Dans ce contexte, Christophe Leribault aura pour mission de "sécuriser" et "moderniser" le musée, a indiqué la source.

Pour cela, le nouveau patron pourra s'appuyer sur sa forte expérience de la gestion d'institutions culturelles: avant Versailles, il a dirigé plusieurs musées parisiens, notamment le Petit Palais et le musée d'Orsay.

"Tenir la barre ne suffit pas. Il faut aussi pouvoir avancer. Et les conditions pour avancer ne sont plus réunies", a déclaré au quotidien Le Figaro Mme des Cars, à qui M. Leribault avait déjà succédé à la tête du musée d'Orsay fin 2021.

La pression était devenue trop forte pour la dirigeante, mise en très grande difficulté par une série de rapports ayant pointé la "sous-estimation chronique" des risques de vol au Louvre, l'obsolescence des dispositifs de sûreté et la priorisation donnée à des "opérations visibles et attractives" au détriment de la sécurité.

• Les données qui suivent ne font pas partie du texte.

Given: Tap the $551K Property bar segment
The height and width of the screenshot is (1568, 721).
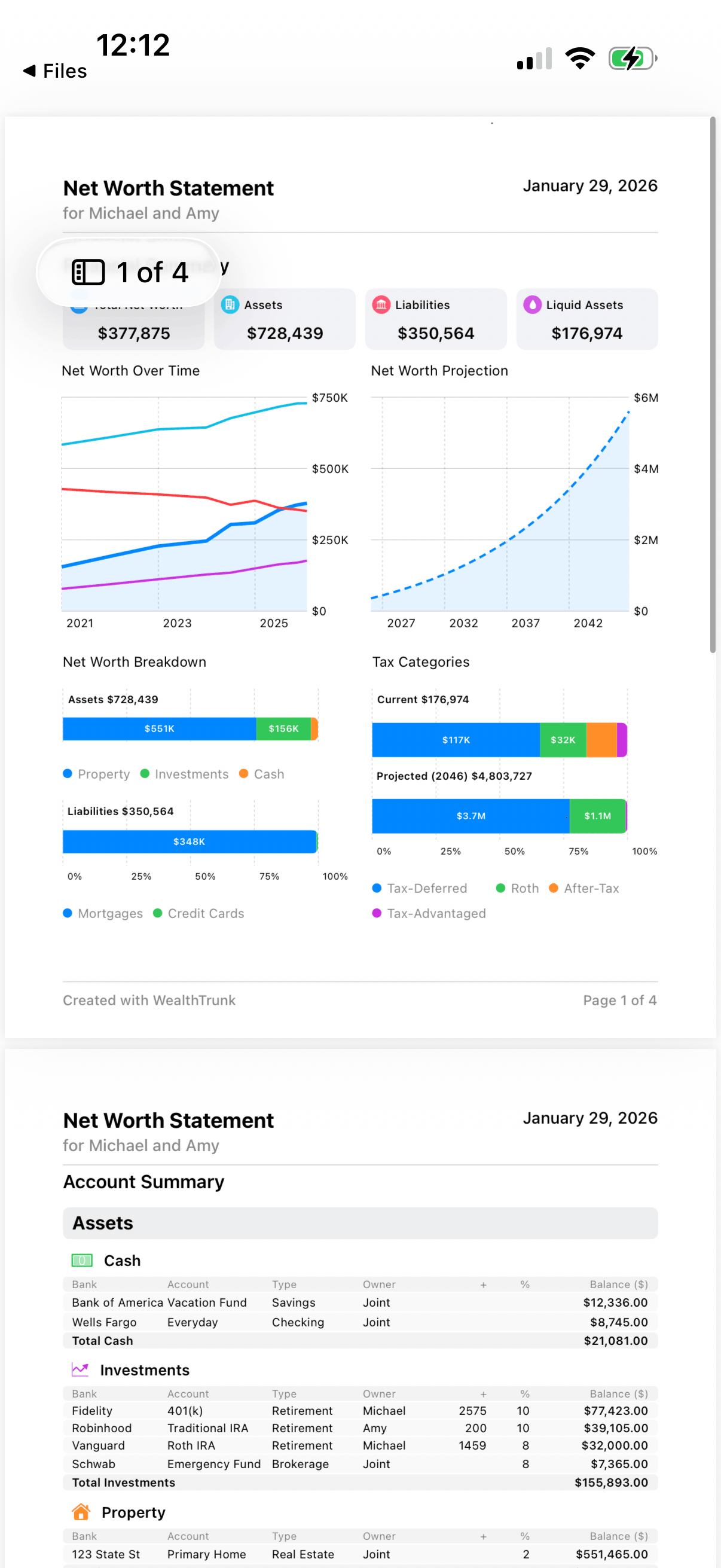Looking at the screenshot, I should click(x=160, y=728).
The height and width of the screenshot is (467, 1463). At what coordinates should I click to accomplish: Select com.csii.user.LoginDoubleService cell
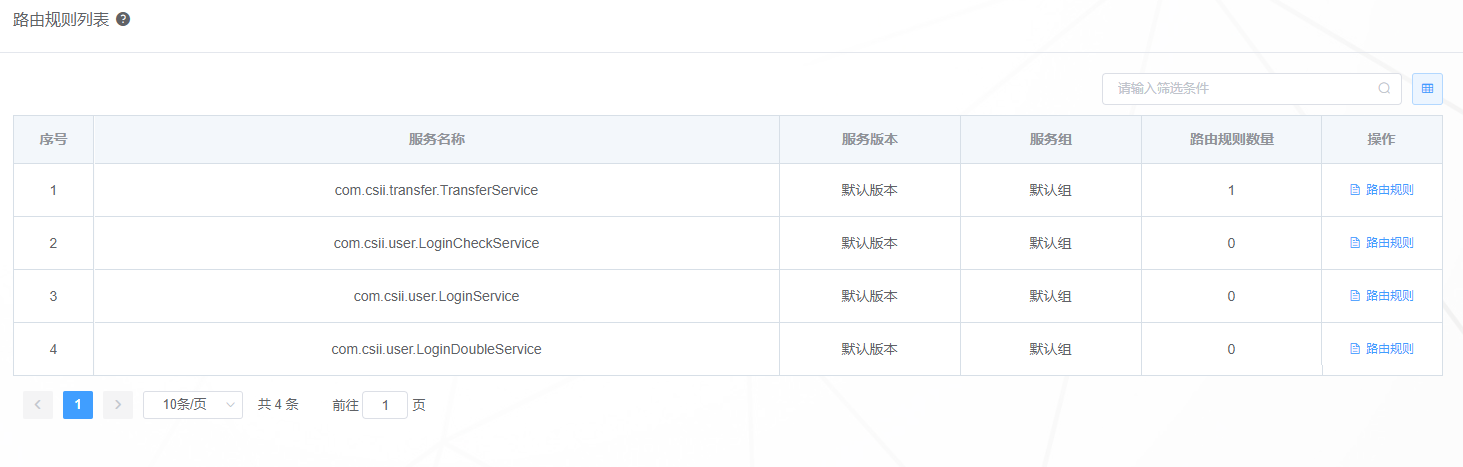point(437,349)
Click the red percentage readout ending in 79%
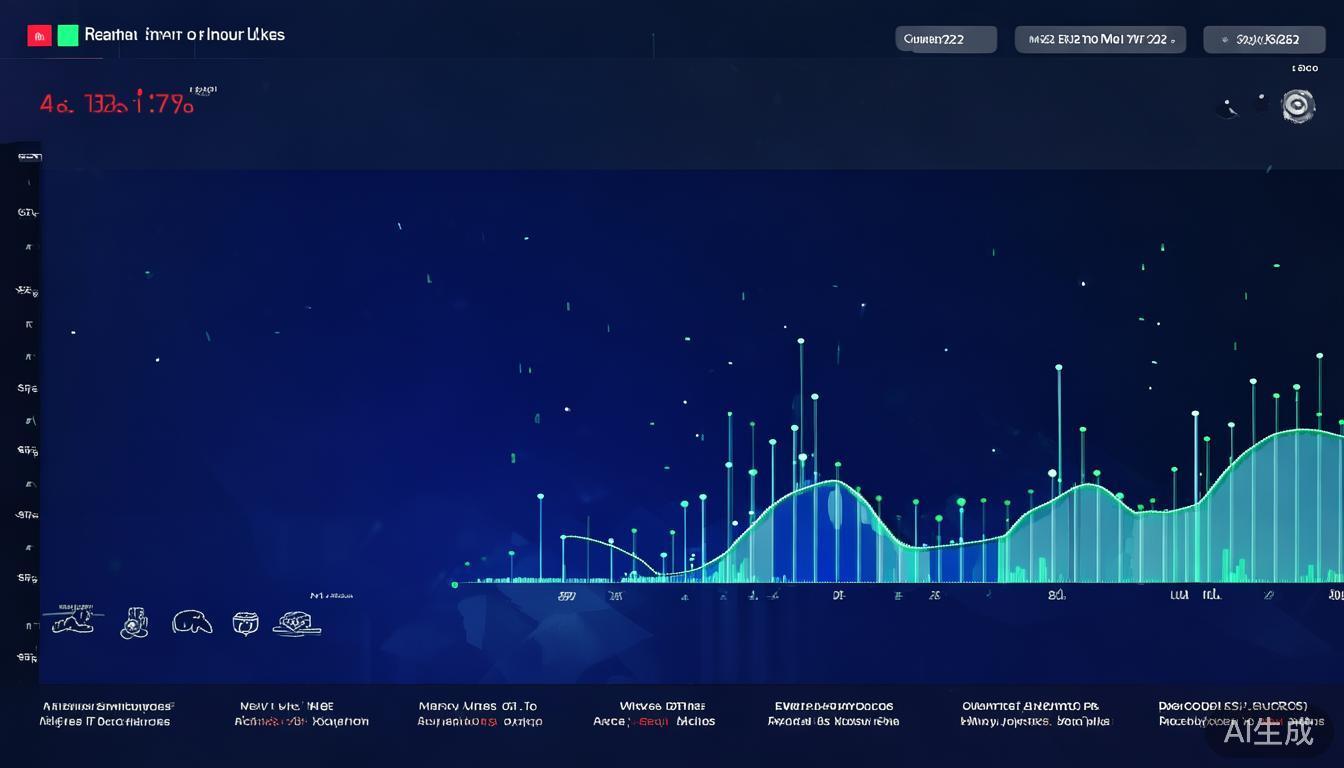The width and height of the screenshot is (1344, 768). coord(117,104)
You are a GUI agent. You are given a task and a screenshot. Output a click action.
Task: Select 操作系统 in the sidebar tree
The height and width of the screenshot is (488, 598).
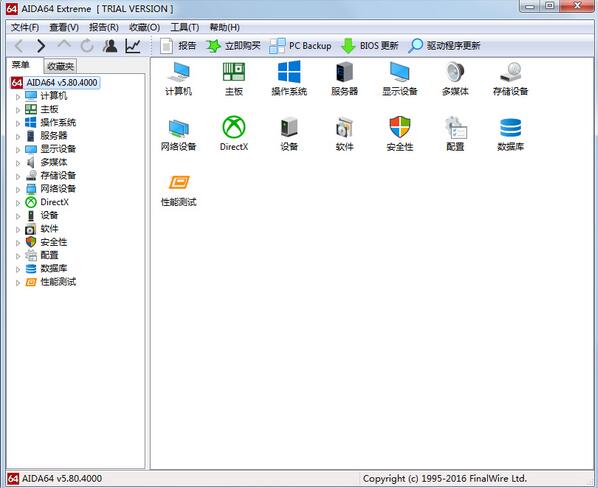point(58,122)
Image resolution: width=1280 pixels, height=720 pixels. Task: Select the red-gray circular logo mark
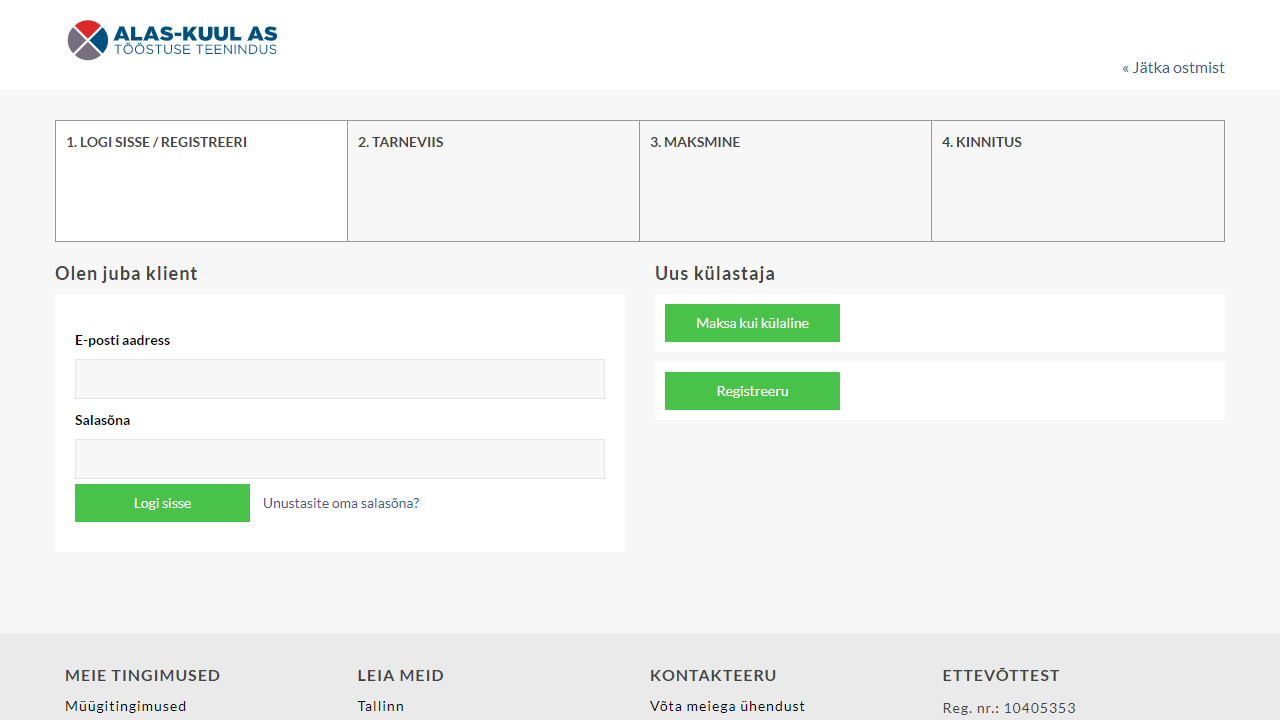coord(88,40)
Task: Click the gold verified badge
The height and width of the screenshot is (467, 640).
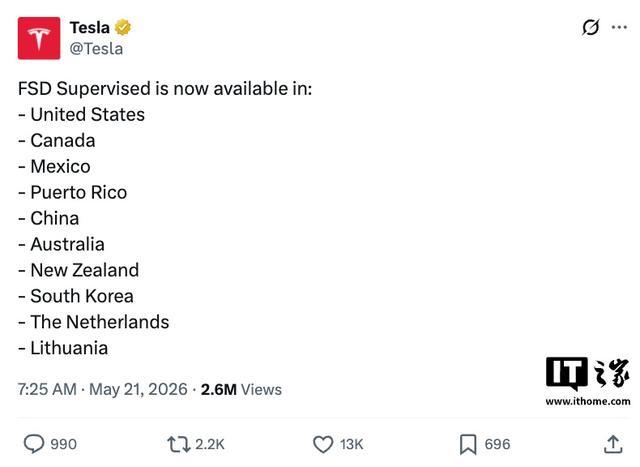Action: 122,27
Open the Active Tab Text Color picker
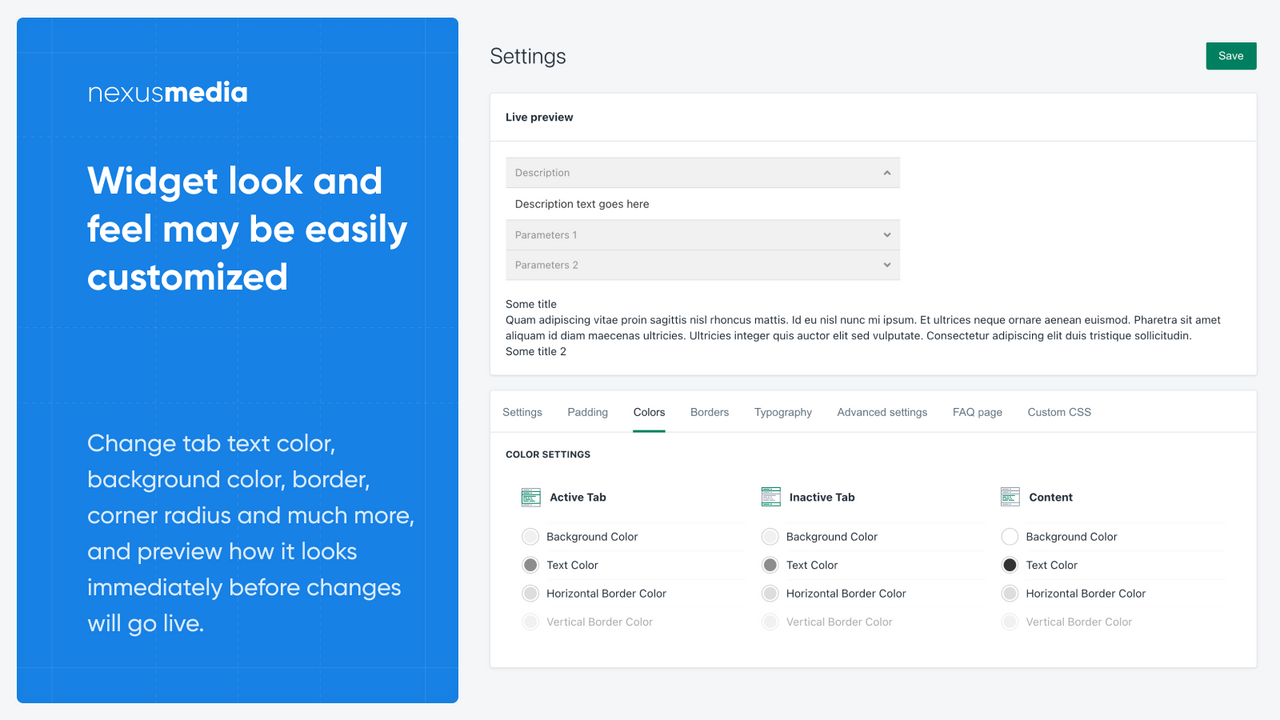1280x720 pixels. coord(530,564)
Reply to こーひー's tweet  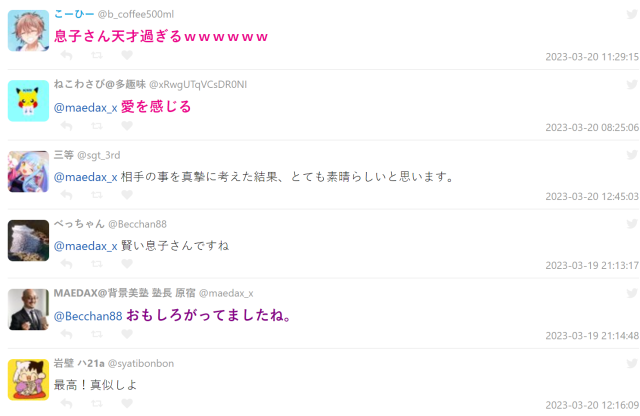click(67, 55)
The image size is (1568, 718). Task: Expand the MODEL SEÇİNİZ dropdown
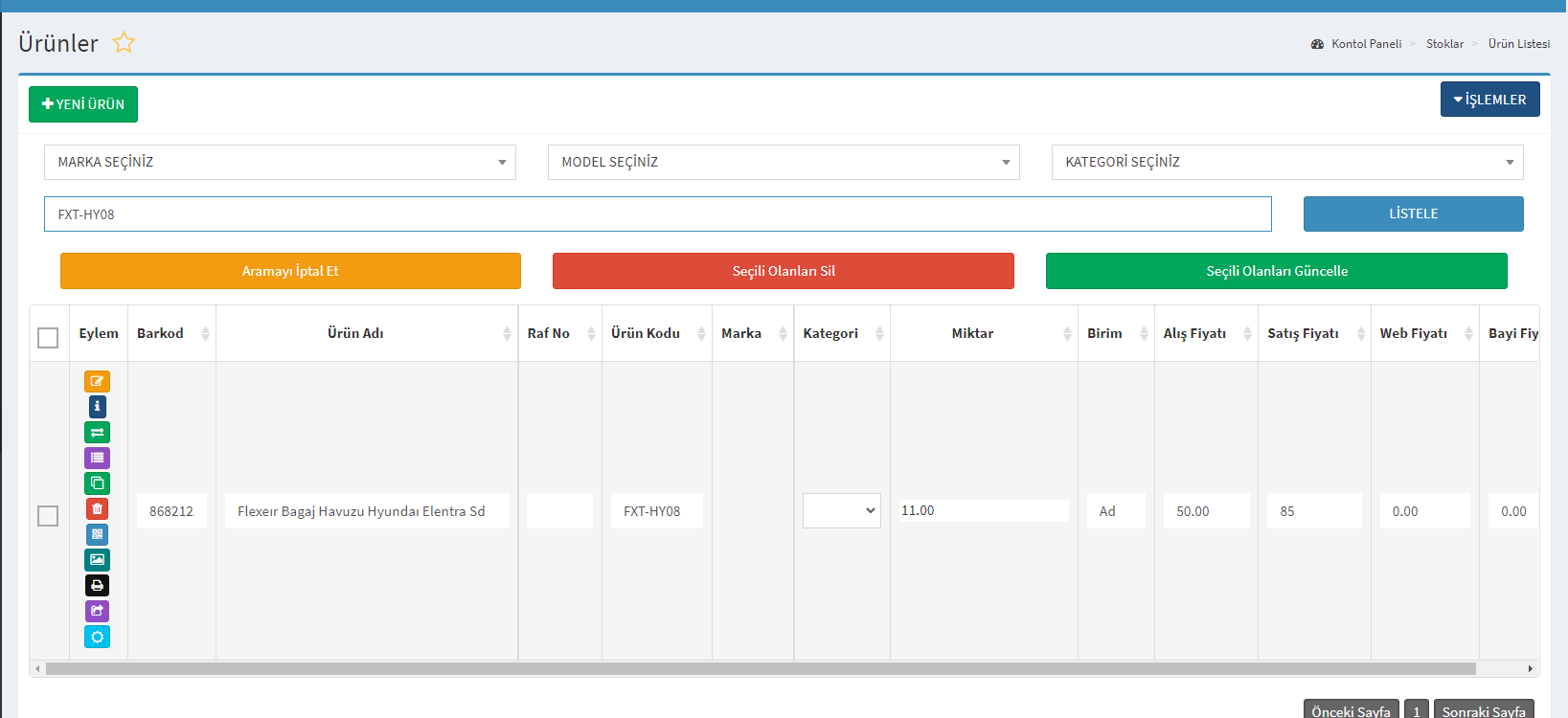coord(783,163)
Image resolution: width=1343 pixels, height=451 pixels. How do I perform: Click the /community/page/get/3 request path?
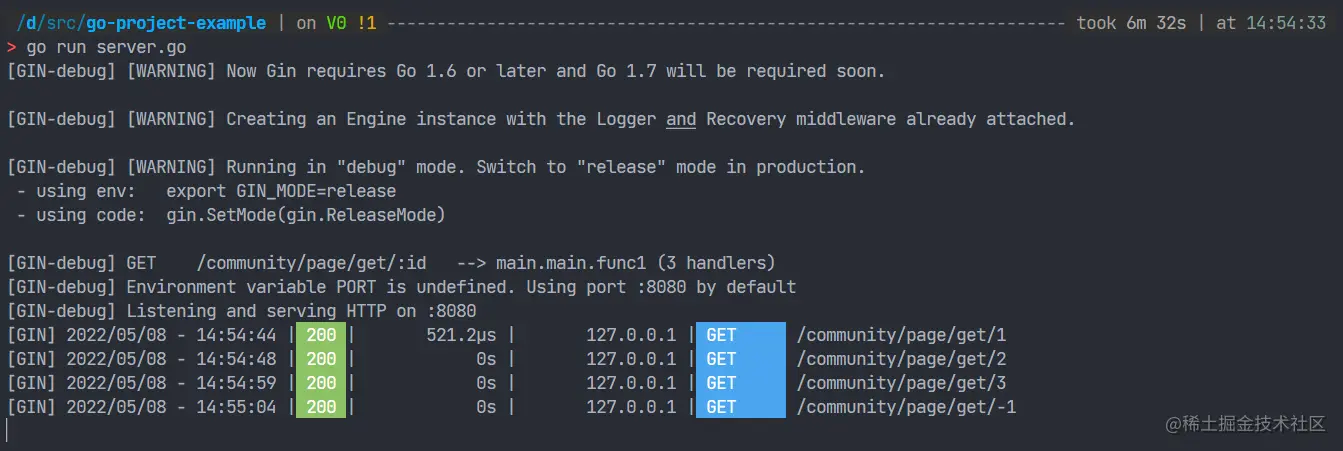(x=901, y=383)
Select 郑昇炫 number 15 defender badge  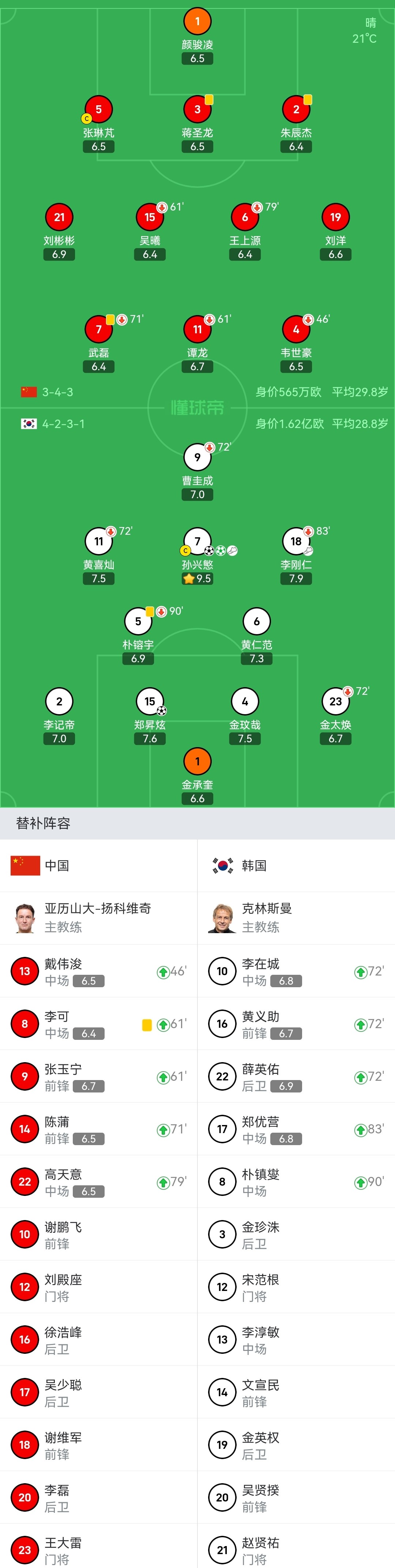150,701
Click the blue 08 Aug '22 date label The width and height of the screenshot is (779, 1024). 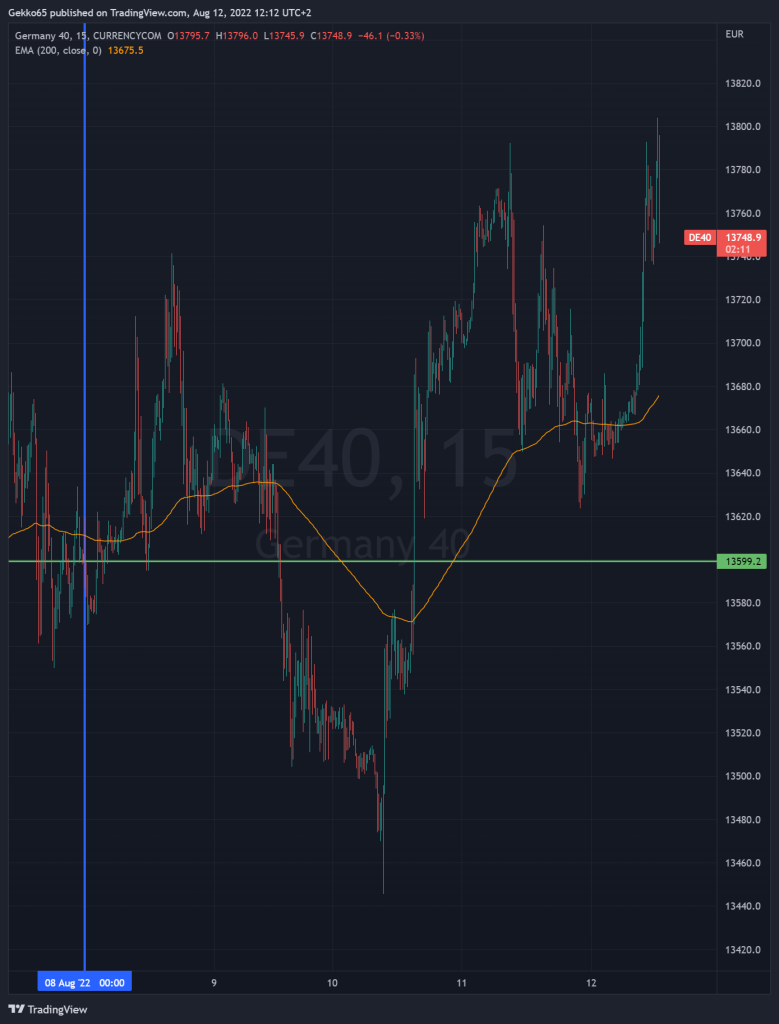pos(85,983)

Laurence des Cars avait également dû admettre n'avoir découvert qu'après le cambriolage l'existence d'un audit alarmant sur la vulnérabilité de la galerie Apollon, dans laquelle les cambrioleurs se sont introduits en plein jour le 19 octobre pour s'emparer de huit bijoux d'une valeur de 88 millions d'euros.

- "Nouveau chapitre" -

Selon le ministère de la Culture, le départ de Laurence des Cars, effectif dès mercredi, "permettra au musée d'ouvrir un nouveau chapitre de son histoire".

Miné par la surfréquentation (quelque neuf millions de visiteurs par an) et des équipements vieillissants, le musée est par ailleurs confronté depuis la mi-décembre au plus long conflit social de son histoire.

Dénonçant leurs conditions de travail et l'absence de dialogue social, les personnels mènent une grève perlée qui a contraint le musée à rester fermé à quatre reprises, occasionnant quelque deux millions d'euros de pertes de recettes.

"On a besoin d'un apaisement social", a déclaré à l'AFP la déléguée CFDT au Louvre Valérie Baud, assurant que les discussions avec l'ancienne direction étaient dans "l'impasse".

Le nouveau patron du Louvre devra notamment s'attaquer à la gouvernance du Louvre, devenu un "Etat dans l'Etat" selon le député Alexandre Portier, qui préside une commission d'enquête sur la sécurité des musées.

L'exécutif se tourne vers le projet "Louvre Nouvelle Renaissance", le colossal chantier annoncé par Emmanuel Macron début janvier 2025, qui doit permettre de rénover le bâtiment existant et créer une nouvelle entrée et une nouvelle salle pour la Joconde.

Evalué à plus d'un milliard d'euros et contesté par les syndicats, ce projet a connu un récent revers avec le report sine die de la désignation du groupement d'architectes en charge d'une partie du chantier.